= Uniform Building Code =

Model building code

The Uniform Building Code (UBC) was a building code used primarily in the western United States.

== History ==
The UBC was first published in 1927 by the International Conference of Building Officials, which was based in Whittier, California. It was intended to promote public safety and provided standardized requirements for safe construction which would not vary from city to city as had previously been the case.

Updated editions of the code were published approximately every three years until 1997, which was the final version of the code. The UBC was replaced in 2000 by the new International Building Code (IBC) published by the International Code Council (ICC). The ICC was a merger of three predecessor organizations which published three different building codes.
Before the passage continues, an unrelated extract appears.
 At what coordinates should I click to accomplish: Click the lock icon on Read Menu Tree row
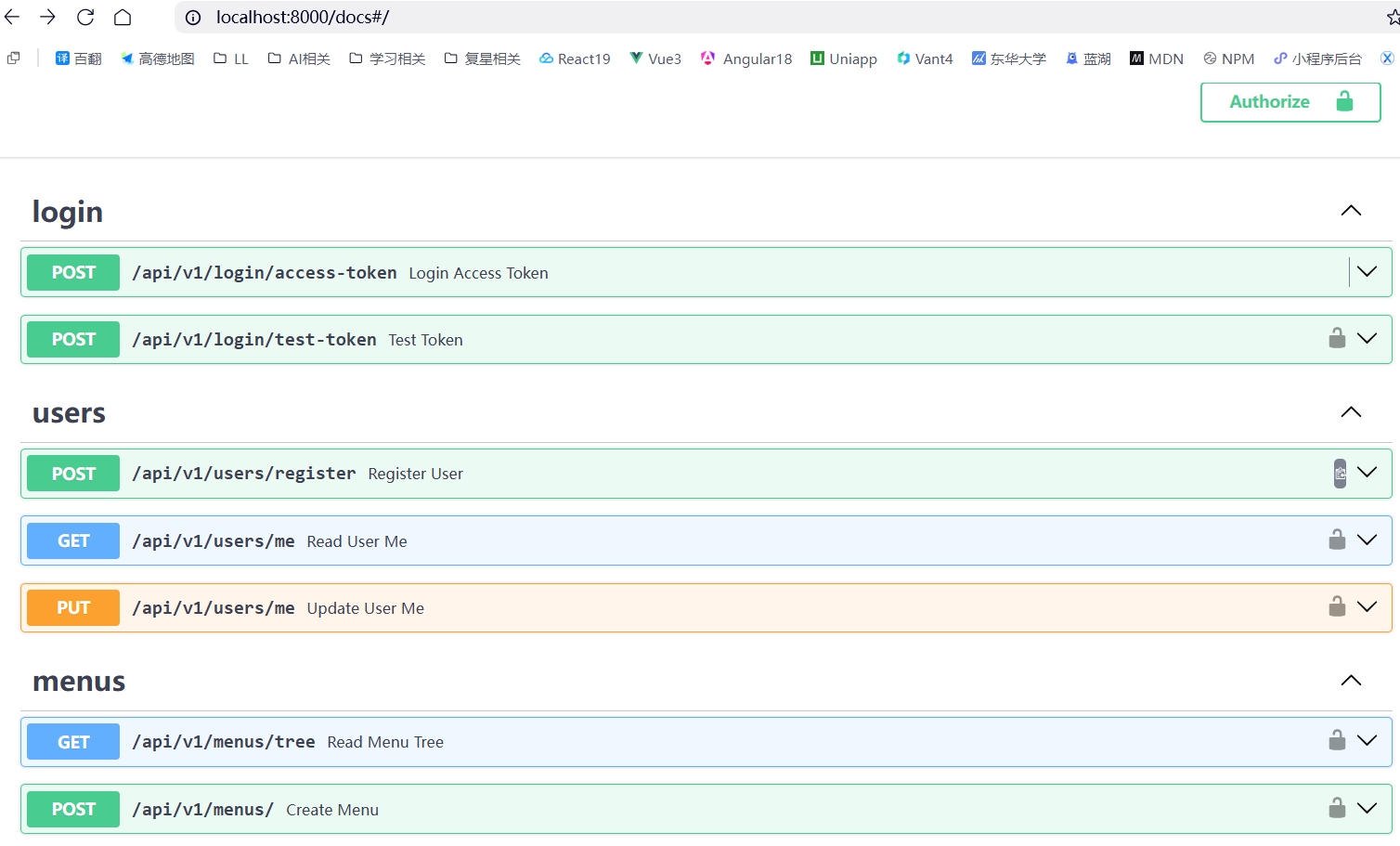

These were:
- International Conference of Building Officials (ICBO) Uniform Building Code
- Building Officials and Code Administrators International (BOCA) The BOCA National Building Code
- Southern Building Code Congress International (SBCCI) Standard Building Code
The new ICC was intended to provide consistent standards for safe construction and eliminate differences between the three different predecessor codes. It is primarily used in the United States.

Previous versions of the UBC are as follows: 1927 (first version), 1935, 1937, 1940, 1943, 1946, 1949, 1952, 1955, 1958, 1961, 1964, 1967, 1970, 1973, 1976, 1979, 1982, 1985, 1988, 1991, 1994, 1997 (last version).